REQUIREMENT: Reproduce the lines of the records below, starting with the line that contains "Click the checkmark beside Training options" and continuing through the end of the records, both ends included.

[Collected data entries]
# # #

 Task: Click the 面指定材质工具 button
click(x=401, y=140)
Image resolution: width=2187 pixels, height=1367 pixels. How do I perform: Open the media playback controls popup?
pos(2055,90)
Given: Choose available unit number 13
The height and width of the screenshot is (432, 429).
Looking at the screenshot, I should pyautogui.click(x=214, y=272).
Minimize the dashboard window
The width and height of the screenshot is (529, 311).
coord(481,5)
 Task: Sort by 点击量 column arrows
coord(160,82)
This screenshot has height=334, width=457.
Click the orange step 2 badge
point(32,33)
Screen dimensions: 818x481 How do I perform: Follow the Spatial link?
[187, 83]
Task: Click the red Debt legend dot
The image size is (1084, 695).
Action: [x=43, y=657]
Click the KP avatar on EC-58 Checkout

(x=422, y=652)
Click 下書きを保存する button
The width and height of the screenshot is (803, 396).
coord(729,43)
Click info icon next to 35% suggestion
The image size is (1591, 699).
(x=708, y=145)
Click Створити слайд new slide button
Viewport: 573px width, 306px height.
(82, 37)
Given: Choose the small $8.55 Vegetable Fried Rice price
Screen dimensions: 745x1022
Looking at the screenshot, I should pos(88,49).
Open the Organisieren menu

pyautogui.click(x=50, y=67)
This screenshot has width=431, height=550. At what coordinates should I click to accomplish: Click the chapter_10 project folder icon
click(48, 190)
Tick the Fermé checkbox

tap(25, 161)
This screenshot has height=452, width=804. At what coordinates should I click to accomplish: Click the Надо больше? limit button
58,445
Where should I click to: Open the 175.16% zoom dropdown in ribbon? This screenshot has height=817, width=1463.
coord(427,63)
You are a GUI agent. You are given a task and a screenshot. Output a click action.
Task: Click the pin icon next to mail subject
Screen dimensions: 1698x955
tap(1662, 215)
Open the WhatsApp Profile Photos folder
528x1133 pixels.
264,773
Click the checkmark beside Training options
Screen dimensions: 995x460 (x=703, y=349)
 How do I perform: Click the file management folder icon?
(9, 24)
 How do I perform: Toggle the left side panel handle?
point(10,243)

# # #

EXERCISE RESULT:
Click the checkmark beside Training options
Screen dimensions: 995x460 (x=703, y=349)
 How do I perform: Click the file management folder icon?
(9, 24)
 How do I perform: Toggle the left side panel handle?
point(10,243)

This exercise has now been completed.